Weblog

Description

Web-LOG? We-BLOG? Webel-OGG? No idea how this one is pronounced. It’s on the web, it’s a log, it’s a web-log, it’s a blog. Just roll with it.

Author: @HuskyHacks

Solution

First Look

Taking a first look at application, we can see that there is a register page, a login page, and an account recovery page. We start by registering an account and logging in.

Register

Taking a look at the /register endpoint, we can see that the application hashes the password using MD5 and stores it in the database. The application also checks if the username or email is already taken before creating a new user. Nothing seems out of the ordinary here.

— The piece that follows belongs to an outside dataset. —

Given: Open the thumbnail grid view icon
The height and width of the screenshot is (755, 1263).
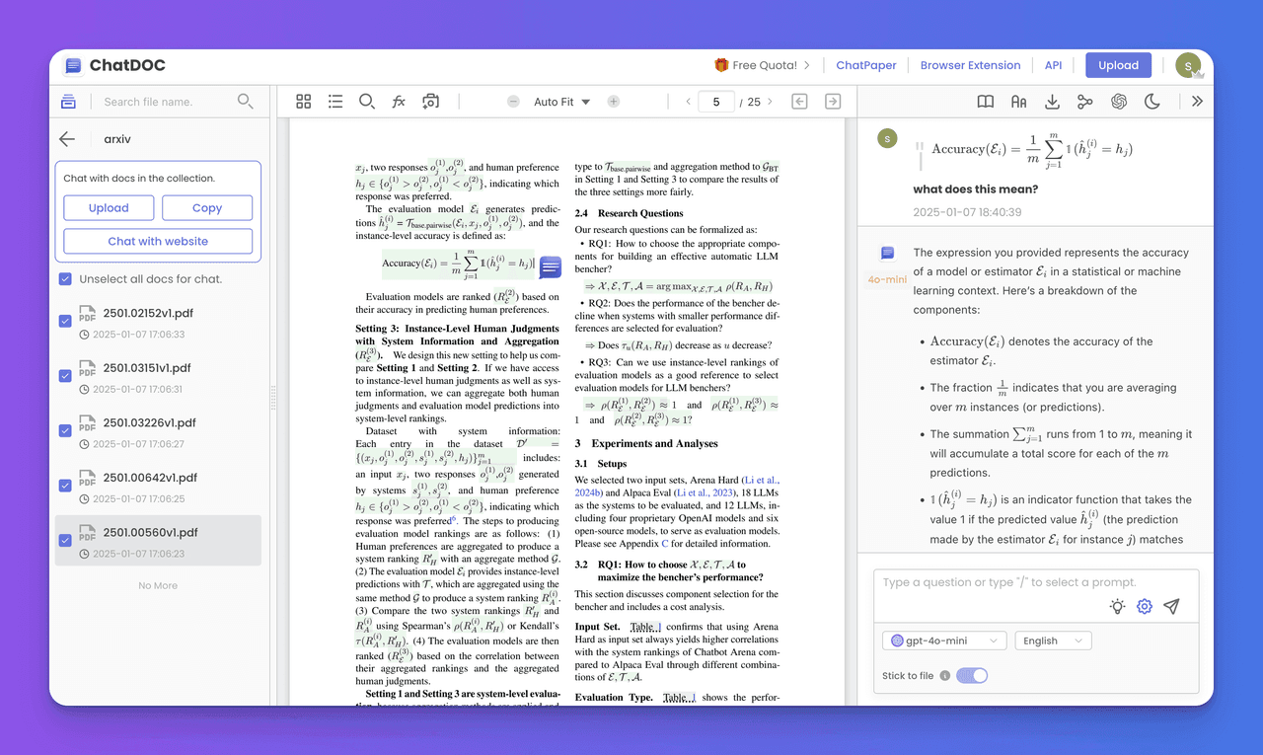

@auth_blueprint.route('/register', methods=['GET', 'POST'])
def register():
    if request.method == 'POST':
        username = request.form.get('username')
        email = request.form.get('email')
        password = hashlib.md5(request.form.get(
            'password').encode()).hexdigest()

        existing_user = User.query.filter(
            (User.username == username) | (User.email == email)).first()
        if existing_user:
            flash("Username or email already taken.", "danger")
            return redirect(url_for('auth.register'))

        new_user = User(username=username, email=email, password=password)
        db.session.add(new_user)
        db.session.commit()
        flash("Registration successful! You can now log in.", "success")
        return redirect(url_for('auth.login'))

    return render_template('register.html')

Login

Taking a look at the /login endpoint, we can see that the application hashes the password using MD5 and checks if the username and password match a user in the database. If the user exists, the application sets the user’s ID, username, and role in the session and redirects to the dashboard. If the user does not exist, the application displays an error message. Again nothing seems out of the ordinary here.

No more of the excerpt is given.